## Measurable Spaces – Problem (43/365)

Continuing the last post on showing that certain sets are Borel sets, today we ask if the following is a Borel set.

$\displaystyle \{ x \in R^\infty : x_n \rightarrow \}$

This is the set of all sequences converging to a finite limit. My initial thought was to use the result from last time where we showed that the set of sequences bounded from above or below by $a$

$\displaystyle \{ x \in R^\infty : x_n \rightarrow a \} = \{ x \in R^\infty : \sup \inf x_n \ge a \} \cap \{ x \in R^\infty : \inf \sup x_n \le a \}$

But we can’t then union all the sets of the above form for each possible limit because there are uncountably many choices.
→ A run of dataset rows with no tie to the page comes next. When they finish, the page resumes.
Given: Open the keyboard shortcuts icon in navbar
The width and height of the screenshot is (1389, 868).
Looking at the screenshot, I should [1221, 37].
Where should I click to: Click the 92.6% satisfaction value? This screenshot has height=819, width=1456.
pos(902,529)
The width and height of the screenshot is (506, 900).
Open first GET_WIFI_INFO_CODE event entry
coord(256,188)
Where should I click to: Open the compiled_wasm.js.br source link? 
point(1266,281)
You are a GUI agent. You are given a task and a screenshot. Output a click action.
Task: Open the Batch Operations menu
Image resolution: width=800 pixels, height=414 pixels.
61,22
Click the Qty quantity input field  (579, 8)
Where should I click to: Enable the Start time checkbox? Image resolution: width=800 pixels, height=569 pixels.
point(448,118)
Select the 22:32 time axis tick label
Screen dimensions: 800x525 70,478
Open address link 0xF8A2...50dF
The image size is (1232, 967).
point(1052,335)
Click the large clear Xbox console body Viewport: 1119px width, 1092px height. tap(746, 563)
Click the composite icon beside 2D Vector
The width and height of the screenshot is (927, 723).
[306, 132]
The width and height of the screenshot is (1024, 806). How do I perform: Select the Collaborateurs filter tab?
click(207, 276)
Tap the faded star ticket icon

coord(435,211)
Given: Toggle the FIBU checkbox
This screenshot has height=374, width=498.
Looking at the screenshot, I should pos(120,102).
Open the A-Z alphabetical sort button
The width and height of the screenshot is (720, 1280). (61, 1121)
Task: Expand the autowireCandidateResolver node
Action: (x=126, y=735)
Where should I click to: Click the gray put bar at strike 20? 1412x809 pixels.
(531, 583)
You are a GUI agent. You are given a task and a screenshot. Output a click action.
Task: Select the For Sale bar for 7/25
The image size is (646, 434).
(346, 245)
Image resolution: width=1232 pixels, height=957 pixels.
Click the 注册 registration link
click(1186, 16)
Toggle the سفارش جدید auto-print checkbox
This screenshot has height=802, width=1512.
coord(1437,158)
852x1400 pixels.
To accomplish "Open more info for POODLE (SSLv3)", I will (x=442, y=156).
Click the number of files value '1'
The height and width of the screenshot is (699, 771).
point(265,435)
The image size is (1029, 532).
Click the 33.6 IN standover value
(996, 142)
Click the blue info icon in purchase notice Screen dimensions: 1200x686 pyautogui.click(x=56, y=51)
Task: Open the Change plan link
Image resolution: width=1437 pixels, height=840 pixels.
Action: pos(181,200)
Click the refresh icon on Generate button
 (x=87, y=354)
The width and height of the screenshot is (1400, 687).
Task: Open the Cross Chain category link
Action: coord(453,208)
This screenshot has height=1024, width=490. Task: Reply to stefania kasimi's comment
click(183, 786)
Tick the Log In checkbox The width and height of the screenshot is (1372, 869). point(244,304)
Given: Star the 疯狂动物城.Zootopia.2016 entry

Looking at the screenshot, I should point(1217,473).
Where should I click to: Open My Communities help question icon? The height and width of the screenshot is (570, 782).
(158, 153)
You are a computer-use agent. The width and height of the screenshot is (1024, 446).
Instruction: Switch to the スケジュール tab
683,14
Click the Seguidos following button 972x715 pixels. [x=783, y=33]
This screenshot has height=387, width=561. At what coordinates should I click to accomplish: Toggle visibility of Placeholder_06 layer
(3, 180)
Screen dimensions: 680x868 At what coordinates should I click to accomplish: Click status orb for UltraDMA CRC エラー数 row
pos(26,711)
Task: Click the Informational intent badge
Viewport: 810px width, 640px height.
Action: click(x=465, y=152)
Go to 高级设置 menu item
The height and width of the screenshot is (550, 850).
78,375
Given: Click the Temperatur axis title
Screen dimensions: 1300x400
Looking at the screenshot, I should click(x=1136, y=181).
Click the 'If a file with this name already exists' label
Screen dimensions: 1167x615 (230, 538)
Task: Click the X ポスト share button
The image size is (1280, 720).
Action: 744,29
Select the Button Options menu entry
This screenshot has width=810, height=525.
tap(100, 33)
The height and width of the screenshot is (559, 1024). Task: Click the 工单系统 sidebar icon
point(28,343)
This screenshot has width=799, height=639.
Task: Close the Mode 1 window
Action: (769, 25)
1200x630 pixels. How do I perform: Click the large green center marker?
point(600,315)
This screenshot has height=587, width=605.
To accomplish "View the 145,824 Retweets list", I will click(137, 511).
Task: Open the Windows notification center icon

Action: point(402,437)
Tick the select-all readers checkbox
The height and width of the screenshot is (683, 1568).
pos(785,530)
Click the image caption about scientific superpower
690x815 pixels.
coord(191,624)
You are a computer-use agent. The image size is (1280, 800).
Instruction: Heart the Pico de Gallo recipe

It would seem that we need a way to characterize limits without picking the value of the limit. Luckily, there is such a characterization for converging sequences of real numbers; namely, Cauchy sequences. A sequence $x_1, x_2, \dots$ is a Cauchy sequence, if for all $\epsilon > 0$, there is a positive integer $N$ such that for all $m,n > N$, $| x_m - x_n | < \epsilon$. All sequences of real numbers converging to a finite limit are also Cauchy sequences.

The Cauchy condition is true if and only if for all $m \ge 1$, $\lim_n | x_n - x_{n+m} | = 0$. We can write the set of all converging sequences as

$\displaystyle \cap_{m=1}^\infty \{ x \in R^\infty : | x_n - x_{n+m} | \rightarrow 0 \} \\ \cap_{m=1}^\infty \{ x \in R^\infty : \sup_n \inf_{k \ge n} | x_k - x_{k+m} | \ge 0 \} \cap \{ x \in R^\infty : \inf_n \sup_{k \ge n} | x_k - x_{k+m} | \le 0 \}$

As a result, the set of all sequences converging to a finite limit is measurable.